When Covid-19 burst upon the scene this past march, startup ventures faced dramatic shifts in markets and the importance of strategic agility became undeniable: If you wanted your venture to survive, let alone thrive, business experts almost universally advocated deep internal cuts accompanied by pivots to new markets and business models. However, many well-funded startups in hard-hit industries such as hospitality, travel, and furniture to name a few — shunned strategic agility (changing product-market fit) for stability and resolutely stayed the course with only minor tweaks.
However, staying the course doesn’t mean total inaction. Across a number of ventures, the authors found some commonalities, a set of rules that the “stay-the-course” companies followed. The following is a brief summary of the rules summarized by the authors:
- Immediately slow down. Entrepreneurs tend to run at breakneck speed. However, when their markets started to meltdown, rather than slamming on the brakes, they downshifted in order to listen to customers, track the market, conserve resources, and enhance their ability to change direction if needed.
- Take time to reaffirm your basic thesis. Slowing down also allowed these entrepreneurs to make double sure that their view of their future marketplace was still valid.
- Trim fat, not muscle. Part of slowing down is trimming operations, but only around the margins.
- Watch new data like a hawk. Within days of the lockdowns starting, many businesses saw demand for their products and services start to plummet. However, rather than overreact, they started looking at all kinds of new data. Rapidly absorbing this new data has paid off in spades for many new ventures. For example, administering the Line-of-Sight assessment will quickly expose any hidden vulnerabilities that have risen inside the business and put the executive team in the proper position to take the appropriate corrective actions.

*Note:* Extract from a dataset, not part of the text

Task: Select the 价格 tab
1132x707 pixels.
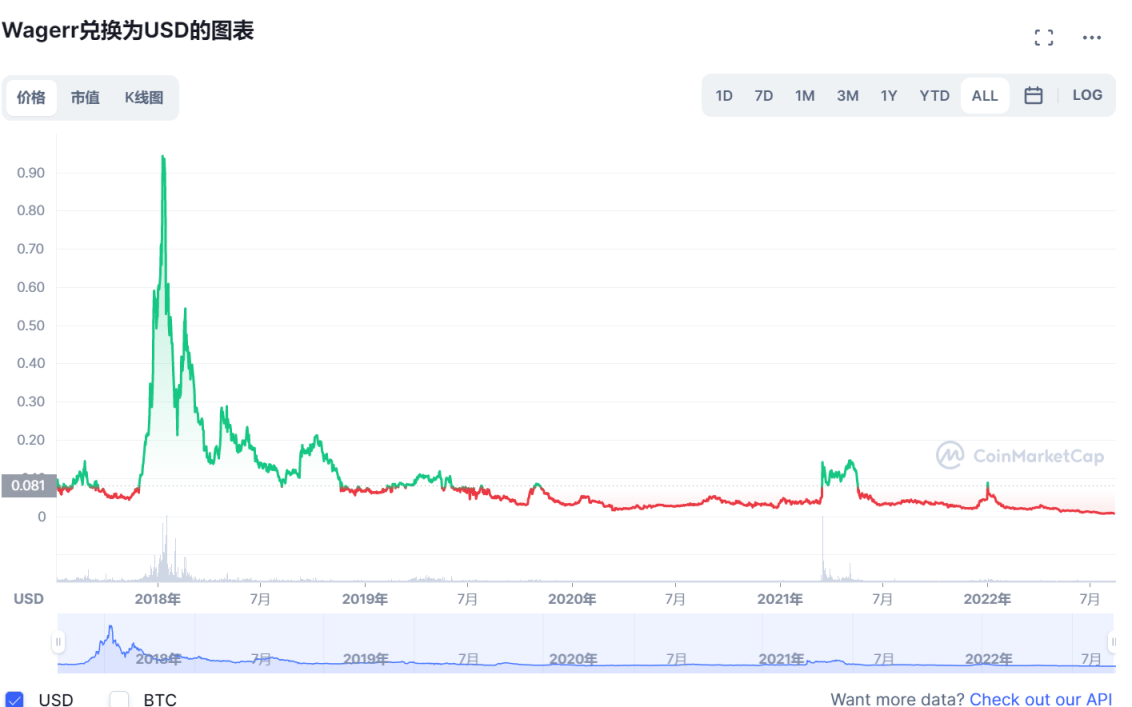Action: click(33, 97)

- Test for weaknesses and prepare internally. Companies should apply increased scrutiny not only to the marketplace but also to their own internal points of failure. You can stay the course only if you stay ahead of the organizational disruption that external shocks can cause.
- If and when you do decide to pivot, consider doing it explosively.

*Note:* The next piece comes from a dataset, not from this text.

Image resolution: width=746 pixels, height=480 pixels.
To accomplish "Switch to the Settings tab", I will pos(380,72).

Methodically not-pivoting can pay off — in the right situation, that is. Staying the course, with minor adjustments, has proved to be a winning strategy for many ventures. The lesson here is that when a crisis hits, it pays to resist knee-jerk reactions on how to handle external shocks. Instead, ask what is going to work best for your company, based on the particular realities of its business. Ignoring the playbook of rapid cuts plus strategic pivoting can be the smart move.